Андрей сделал заказ, а потом робко тронул ее браслет:
— Неловко спрашивать, но у вас уж очень звучная фамилия. Скажите, а маршал фон Зглиницкий не приходится вам родственником?
— И не только он. Хотя, признаюсь, удивительно встретить человека, знакомого с историей Зглиницких. — Тут она сделала серьезное и строгое лицо. — Но за всех них, товарищ следователь, мы уже положенное отсидели.
— Почему бы вам не восстановить приставку «фон» и не похлопотать, чтобы вас приняли в Дворянское собрание? — спросил он, загораясь непонятным энтузиазмом.
— В Дворянском собрании и без меня слишком много дворян. А потом… вдруг к власти опять придут наши?

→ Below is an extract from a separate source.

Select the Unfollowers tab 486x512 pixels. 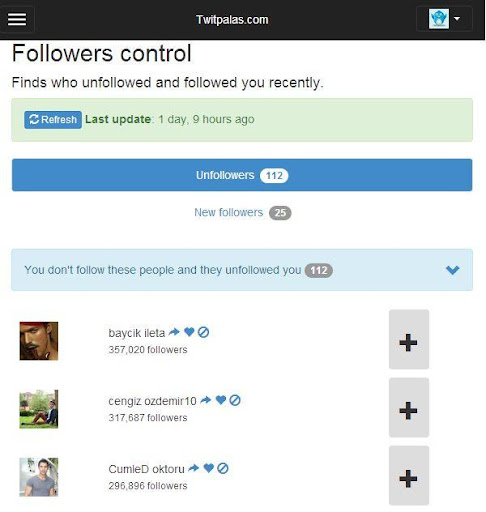point(242,175)
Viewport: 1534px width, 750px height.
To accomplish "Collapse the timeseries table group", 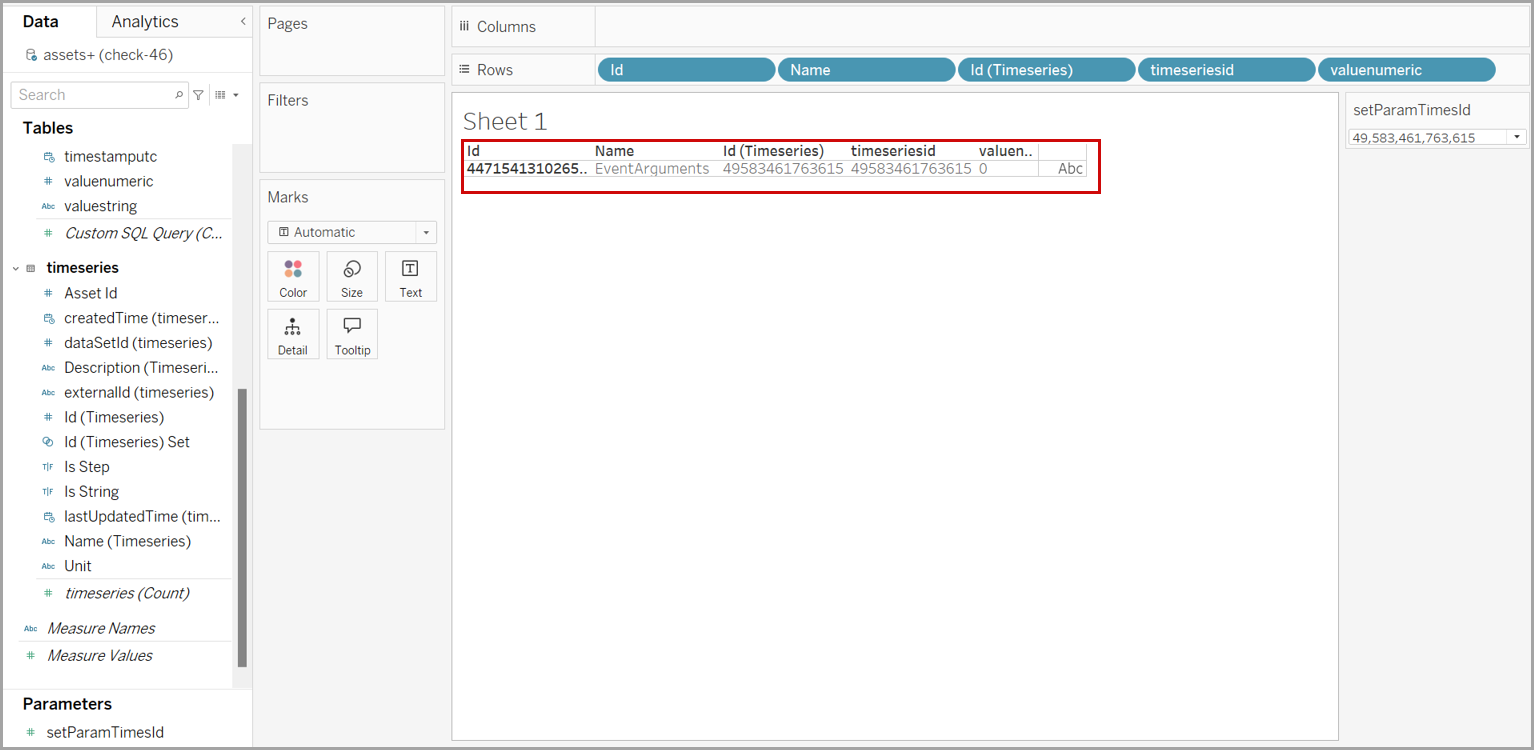I will 16,268.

Он собирался ответить что-то, по возможности крайне остроумное, — ему нравилось слушать, как она смеется, будто горсть льдинок или хрусталинок рассыпают по серебряному подносу, но в этот момент зазвонил мобильный.
— Простите.
Андрей смотрел на номер, и лицо его неуловимо, но очевидно менялось. Он стал будто бы жестче, намного старше. И говорил короткими, отрывистыми фразами:
— Да, я помню, что обещал. Марина, это не самый лучший способ… Чем громче ты кричишь, тем меньше я тебя понимаю. Ну, возьми пять сотен — хватит? А чего ты хочешь? Ты же знаешь — я ненавижу мотаться по магазинам. Ну хорошо. Я в «Каффе». Совсем рядом? Я сейчас выйду.
Выключил телефон. Виновато посмотрел на свою спутницу.

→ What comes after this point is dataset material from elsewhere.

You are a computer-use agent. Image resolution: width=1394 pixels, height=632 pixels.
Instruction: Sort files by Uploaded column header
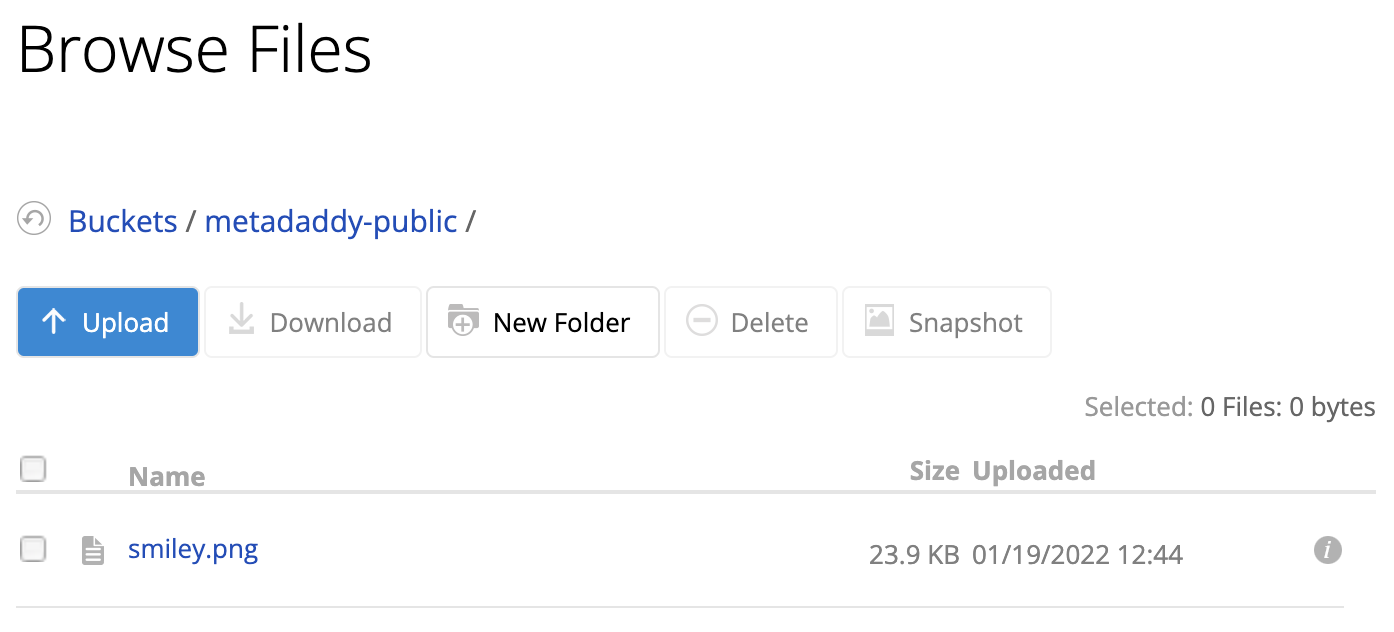point(1034,470)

— Простите еще раз, совсем забыл, что твердо обещал, — тут молодой человек замялся, явно не желая называть Марину ни невестой, ни женой, ни подругой, — сделать несколько покупок. Наверное, мы созвонимся на днях, завтра. Дайте мне ваш мобильный.
Татьяна ответила намного холоднее и сдержаннее:
— Увы, не дам, ибо такового не имеется. Могу продиктовать общий квартирный. Пишите — два, два, восемь…

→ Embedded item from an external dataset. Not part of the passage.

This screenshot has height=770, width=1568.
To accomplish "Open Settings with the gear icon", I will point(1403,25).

* * *Они были чересчур заняты собой, да и улицу в любом случае не разглядывали. А если бы и разглядывали — тогда что?
Недалеко от кафе остановился приметный автомобиль — темно-синий сверкающий «БМВ». Его водитель сидел за рулем, прижимая мобильный к уху плечом. Мимо машин, сбившихся у тротуара, как отара перепуганных овец, мимо которых ни пройти, ни проехать, к нему пробирался гражданин, также активно лопочущий в универсальное средство связи. Был он высок и широк в плечах, лет ему около сорока пяти. А внешность — так себе, среднестатистическая.